Uspokoiłem się, tak, jestem w stanie opowiedzieć mu wszystko do końca, jestem w stanie zrobić wszystko o co mnie poprosi. Zrobię wszystko, żeby tylko był obok mnie.

- Kiedy usłyszałem o dziecku, coś mnie opętało. Zobaczyłem siebie po kolana w pieluchach, pomagałem rodzicom przy braciach i siostrach, nie chciałem znowu wchodzić w to bagno. I wtedy ją uderzyłem. Najpierw w twarz, ale potem już się nie kontrolowałem. Biłem na oślep, dopiero Cene z Domenem mnie od niej odciągnęli, a przy okazji złamałem jednemu z nich nos. Mina poroniła, to wszystko było moją winą, od tamtego czasu już nigdy nie widziałem jej na oczy. Nie dziwię się jej, kto chciałby dzielić życie z takim psycholem jak ja.

Po moim policzku spłynęła łza, Kamil zauważył ją i starł ją kciukiem. Chwilę siedzieliśmy w ciszy. Są takie chwile, w których żadne słowa nie przychodzą na język, to był właśnie ten moment. Kamil spojrzał w gwiazdy i odezwał się.

- Pero, nie wiem co mam Ci teraz powiedzieć. Każdemu mogło się zdarzyć, kto wie jak ja bym zareagował w takiej chwili? Może postąpiłbym tak samo.

- Bzdura, jesteś najspokojniejszym człowiekiem pod słońcem. Każdy na twoim miejscu zacząłby mnie wyzywać od chorych psychicznie, a ty wysłuchałeś mnie i jeszcze próbujesz mnie wytłumaczyć, ale Kamil, tu nie ma czego tłumaczyć. To wszystko jest tylko i wyłącznie moją winą. - odparłem.

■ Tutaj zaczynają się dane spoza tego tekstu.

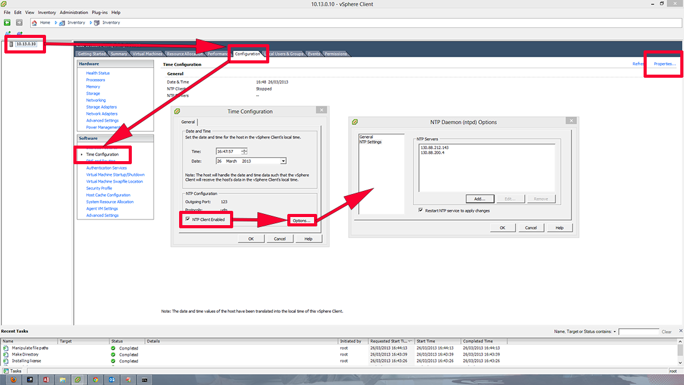Click the vSphere Client icon on the taskbar
Screen dimensions: 684x385
(78, 379)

- Może i tak, ale było minęło, teraz jesteś już innym człowiekiem. Musisz walczyć o siebie. Obwiniając się o wszystko daleko nie zajdziesz. Postaram się Ci pomóc zapomnieć, okej? I tak teraz będziemy spędzać ze sobą mnóstwo czasu, więc mogę chociaż spróbować. Dostaniesz ode mnie darmową terapię. - powiedział i uśmiechnął się.

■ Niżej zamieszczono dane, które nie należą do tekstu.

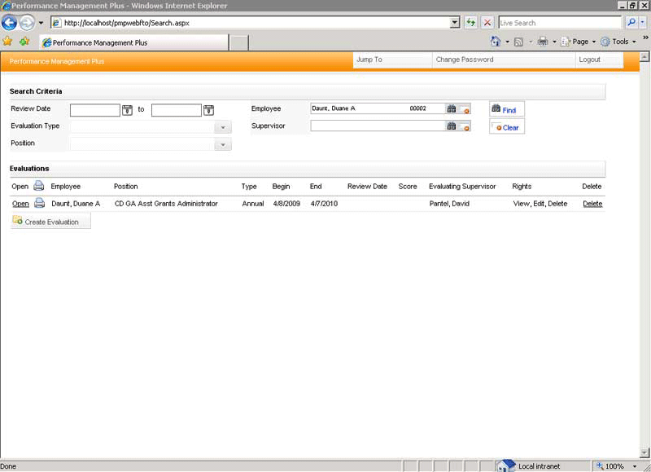
Task: Open calendar for Review Date start field
Action: (x=127, y=110)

- Dziękuję, panie doktorze. Nie masz pojęcia ile to dla mnie znaczy.

- Wiem - spojrzał przed siebie - skoro już powiedziałeś mi o Minie, to ja też Ci powiem coś co leży mi na sercu. Tylko obiecaj, że to zostanie między nami. Sekret za sekret, słowo za słowo.